New York: Senior officials of Swiss banking major UBS, which is facing tax fraud charges from the American government, may face prosecution in the US, says a report.
The Federal government has alleged that the bank helped Americans to evade tax and has also sought details of nearly 52,000 account holders.
The New York Times on Wednesday reported that UBS came under blistering attack from officials and lawmakers “amid a growing outcry over Swiss banking secrecy practices that Washington says allow rampant tax evasion”.
Attributing to a testimony by a top Justice Department Official before a Senate subcommittee, the newspaper said, “the agency might prosecute senior UBS executives as part of its investigation into whether the Swiss bank helped scores of wealthy Americans evade billions of dollars in taxes”.
The report quoting John DiCicco, the acting assistant attorney general for the Justice Department’s tax division noted that he was not going to rule out “one way or the other whether there will be prosecutions.

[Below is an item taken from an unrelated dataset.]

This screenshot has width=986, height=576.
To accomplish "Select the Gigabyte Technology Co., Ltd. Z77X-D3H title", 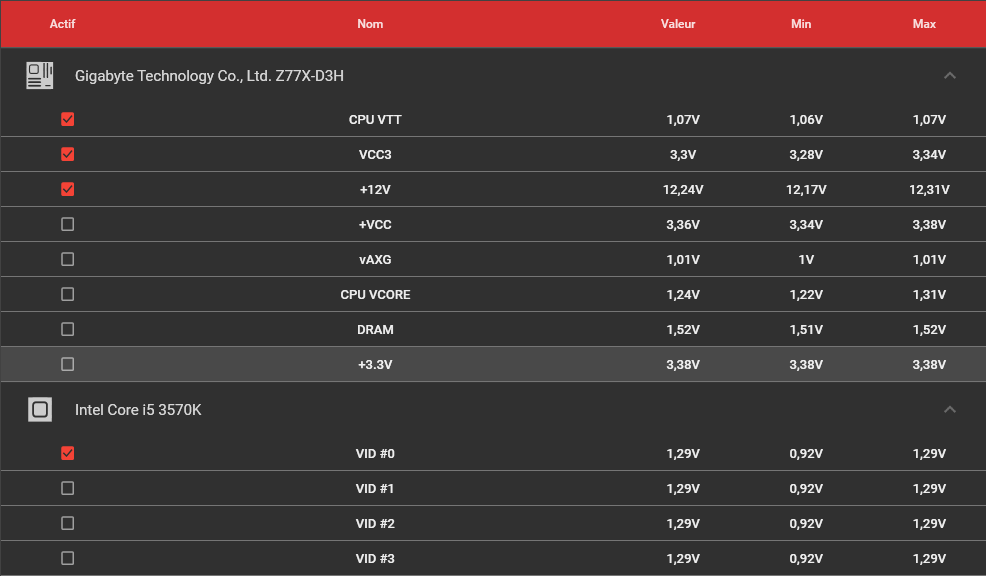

Certainly the executives in UBS knew what was going on”.
According to the publication, the Swiss government is resisting a push by the Internal Revenue Service to force UBS to disclose the names of clients behind 52,000 accounts involving illegal tax shelters.
The report noted that senior UBS executive Mark Branson raised hackles by faulting the IRS for the disclosure effort.
“... the issue was more suited to diplomatic negotiations than to review by prosecutors and tax authorities,” he was quoted as saying.
The New York Times said that DiCicco countered that the dispute was between the American government and UBS, and that Washington was “not going head to head with the Swiss government”.